Work instruction
Go line by line through the entries and show those that hold the string "word".

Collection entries
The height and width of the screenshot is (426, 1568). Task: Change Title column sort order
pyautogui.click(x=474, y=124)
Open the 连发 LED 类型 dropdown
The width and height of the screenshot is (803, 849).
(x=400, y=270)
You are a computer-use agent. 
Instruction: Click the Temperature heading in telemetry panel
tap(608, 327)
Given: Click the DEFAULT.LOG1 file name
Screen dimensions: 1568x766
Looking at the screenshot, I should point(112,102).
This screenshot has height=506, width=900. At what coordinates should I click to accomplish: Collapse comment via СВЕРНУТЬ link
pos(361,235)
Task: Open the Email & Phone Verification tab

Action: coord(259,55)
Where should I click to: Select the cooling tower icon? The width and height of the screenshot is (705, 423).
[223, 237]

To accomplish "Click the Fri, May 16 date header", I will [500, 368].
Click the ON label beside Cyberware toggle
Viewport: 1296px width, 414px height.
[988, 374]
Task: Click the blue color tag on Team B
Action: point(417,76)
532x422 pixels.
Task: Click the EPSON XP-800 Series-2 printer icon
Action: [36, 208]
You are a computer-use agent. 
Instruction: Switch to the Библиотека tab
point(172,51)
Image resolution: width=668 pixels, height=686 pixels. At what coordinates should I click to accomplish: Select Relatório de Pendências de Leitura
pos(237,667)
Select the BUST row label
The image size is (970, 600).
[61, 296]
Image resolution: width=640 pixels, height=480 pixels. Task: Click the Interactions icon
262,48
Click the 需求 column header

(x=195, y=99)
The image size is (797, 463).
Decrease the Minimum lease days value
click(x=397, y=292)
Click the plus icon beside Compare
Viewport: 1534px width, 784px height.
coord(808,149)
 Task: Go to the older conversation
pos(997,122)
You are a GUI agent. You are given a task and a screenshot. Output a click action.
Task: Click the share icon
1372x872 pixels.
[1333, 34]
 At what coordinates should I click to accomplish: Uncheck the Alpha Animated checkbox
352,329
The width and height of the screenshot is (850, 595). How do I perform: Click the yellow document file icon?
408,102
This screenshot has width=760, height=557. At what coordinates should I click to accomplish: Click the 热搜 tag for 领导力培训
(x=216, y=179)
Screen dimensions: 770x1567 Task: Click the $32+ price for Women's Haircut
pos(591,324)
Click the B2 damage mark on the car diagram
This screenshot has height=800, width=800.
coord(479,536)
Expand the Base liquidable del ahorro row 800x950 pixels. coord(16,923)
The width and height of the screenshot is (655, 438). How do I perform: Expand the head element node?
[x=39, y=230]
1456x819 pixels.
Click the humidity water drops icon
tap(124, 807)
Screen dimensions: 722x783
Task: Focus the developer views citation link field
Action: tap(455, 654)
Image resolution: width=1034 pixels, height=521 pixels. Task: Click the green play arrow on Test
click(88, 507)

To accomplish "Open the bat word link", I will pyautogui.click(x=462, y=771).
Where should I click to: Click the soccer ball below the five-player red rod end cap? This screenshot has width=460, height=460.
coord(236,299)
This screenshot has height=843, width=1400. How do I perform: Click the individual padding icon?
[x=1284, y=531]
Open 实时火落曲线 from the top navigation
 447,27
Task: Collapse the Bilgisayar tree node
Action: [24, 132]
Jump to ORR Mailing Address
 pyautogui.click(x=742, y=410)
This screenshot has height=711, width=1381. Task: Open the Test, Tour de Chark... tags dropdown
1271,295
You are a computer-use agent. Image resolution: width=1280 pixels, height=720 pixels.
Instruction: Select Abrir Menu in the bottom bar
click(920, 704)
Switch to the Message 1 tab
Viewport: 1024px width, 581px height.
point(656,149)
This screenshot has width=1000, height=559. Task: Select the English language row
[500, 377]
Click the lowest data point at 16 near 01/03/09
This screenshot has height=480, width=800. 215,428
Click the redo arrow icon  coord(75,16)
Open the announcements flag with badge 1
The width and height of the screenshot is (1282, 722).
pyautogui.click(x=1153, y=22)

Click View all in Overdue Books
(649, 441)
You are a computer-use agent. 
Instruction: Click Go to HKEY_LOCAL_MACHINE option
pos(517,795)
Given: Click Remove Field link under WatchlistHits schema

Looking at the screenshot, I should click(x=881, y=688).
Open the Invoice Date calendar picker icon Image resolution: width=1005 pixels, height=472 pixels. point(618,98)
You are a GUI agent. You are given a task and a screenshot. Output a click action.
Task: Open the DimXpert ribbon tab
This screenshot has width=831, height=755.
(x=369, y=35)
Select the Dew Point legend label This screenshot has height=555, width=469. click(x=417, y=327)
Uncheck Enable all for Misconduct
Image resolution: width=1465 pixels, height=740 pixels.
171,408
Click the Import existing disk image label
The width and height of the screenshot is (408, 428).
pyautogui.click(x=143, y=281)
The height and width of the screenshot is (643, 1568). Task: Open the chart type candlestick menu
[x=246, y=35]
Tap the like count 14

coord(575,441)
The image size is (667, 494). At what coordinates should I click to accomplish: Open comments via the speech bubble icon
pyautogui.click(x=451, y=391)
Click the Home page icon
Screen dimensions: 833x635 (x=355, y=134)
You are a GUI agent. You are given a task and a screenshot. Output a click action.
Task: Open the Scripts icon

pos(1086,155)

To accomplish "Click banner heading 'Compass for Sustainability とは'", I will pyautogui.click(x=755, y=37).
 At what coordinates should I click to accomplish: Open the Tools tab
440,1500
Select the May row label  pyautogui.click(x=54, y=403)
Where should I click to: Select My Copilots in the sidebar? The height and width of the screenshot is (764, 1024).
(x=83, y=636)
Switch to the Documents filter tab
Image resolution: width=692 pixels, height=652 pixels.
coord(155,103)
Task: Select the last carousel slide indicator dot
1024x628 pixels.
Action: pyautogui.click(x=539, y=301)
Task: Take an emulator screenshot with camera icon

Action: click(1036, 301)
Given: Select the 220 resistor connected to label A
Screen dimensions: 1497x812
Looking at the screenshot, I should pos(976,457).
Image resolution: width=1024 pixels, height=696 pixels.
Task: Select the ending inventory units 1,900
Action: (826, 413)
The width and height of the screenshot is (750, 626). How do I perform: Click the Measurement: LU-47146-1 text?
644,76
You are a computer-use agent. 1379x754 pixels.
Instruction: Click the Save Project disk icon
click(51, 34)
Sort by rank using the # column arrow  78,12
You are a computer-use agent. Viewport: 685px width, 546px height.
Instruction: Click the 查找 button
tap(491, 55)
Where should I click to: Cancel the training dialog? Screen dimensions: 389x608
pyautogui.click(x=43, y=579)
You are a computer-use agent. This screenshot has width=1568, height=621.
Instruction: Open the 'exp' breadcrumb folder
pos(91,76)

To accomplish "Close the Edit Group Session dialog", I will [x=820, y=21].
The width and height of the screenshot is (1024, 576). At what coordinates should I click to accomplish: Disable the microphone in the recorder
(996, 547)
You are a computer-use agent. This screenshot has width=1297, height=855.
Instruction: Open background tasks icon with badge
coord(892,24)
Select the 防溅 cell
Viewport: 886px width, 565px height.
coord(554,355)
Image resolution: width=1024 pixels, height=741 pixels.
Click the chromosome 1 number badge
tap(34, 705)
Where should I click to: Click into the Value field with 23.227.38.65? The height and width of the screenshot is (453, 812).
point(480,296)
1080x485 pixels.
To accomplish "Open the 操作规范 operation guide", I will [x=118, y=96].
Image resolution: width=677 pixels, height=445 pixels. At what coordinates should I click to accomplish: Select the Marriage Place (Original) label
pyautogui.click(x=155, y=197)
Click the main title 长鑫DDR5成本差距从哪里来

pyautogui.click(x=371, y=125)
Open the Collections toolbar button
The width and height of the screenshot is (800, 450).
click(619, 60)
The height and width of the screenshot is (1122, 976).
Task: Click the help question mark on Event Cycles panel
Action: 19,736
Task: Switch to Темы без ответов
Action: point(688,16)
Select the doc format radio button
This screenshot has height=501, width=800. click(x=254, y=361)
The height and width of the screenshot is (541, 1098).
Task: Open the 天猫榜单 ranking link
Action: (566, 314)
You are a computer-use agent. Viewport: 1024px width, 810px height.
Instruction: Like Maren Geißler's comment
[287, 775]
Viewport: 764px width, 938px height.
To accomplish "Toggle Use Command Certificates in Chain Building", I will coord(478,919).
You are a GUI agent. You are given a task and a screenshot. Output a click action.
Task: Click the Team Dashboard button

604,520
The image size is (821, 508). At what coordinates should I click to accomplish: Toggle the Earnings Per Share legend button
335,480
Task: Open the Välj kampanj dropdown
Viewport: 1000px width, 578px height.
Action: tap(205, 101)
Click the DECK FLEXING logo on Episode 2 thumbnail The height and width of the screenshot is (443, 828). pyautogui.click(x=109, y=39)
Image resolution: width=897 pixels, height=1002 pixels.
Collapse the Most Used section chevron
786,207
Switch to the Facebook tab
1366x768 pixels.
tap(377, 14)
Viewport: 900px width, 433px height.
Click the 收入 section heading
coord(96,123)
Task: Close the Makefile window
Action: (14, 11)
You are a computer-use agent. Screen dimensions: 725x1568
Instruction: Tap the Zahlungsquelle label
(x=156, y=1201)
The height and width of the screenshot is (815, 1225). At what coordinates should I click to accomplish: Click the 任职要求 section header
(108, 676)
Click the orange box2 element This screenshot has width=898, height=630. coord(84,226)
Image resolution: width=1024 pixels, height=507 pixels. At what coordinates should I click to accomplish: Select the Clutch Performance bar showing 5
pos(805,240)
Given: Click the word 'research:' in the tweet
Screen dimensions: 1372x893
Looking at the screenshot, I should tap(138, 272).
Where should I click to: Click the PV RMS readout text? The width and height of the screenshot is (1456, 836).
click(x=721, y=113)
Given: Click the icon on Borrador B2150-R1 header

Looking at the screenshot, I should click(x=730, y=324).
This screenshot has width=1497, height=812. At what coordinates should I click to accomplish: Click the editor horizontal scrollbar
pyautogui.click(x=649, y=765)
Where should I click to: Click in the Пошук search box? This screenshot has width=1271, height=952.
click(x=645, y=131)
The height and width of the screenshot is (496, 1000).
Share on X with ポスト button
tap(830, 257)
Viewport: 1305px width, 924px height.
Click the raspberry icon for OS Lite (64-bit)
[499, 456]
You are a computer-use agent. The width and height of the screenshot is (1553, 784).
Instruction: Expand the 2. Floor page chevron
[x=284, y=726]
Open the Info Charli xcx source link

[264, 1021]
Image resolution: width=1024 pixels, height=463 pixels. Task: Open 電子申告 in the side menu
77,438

Expected answer
To accomplish "Open the bat word link", I will pyautogui.click(x=462, y=771).
Given: Click the word 'research:' in the tweet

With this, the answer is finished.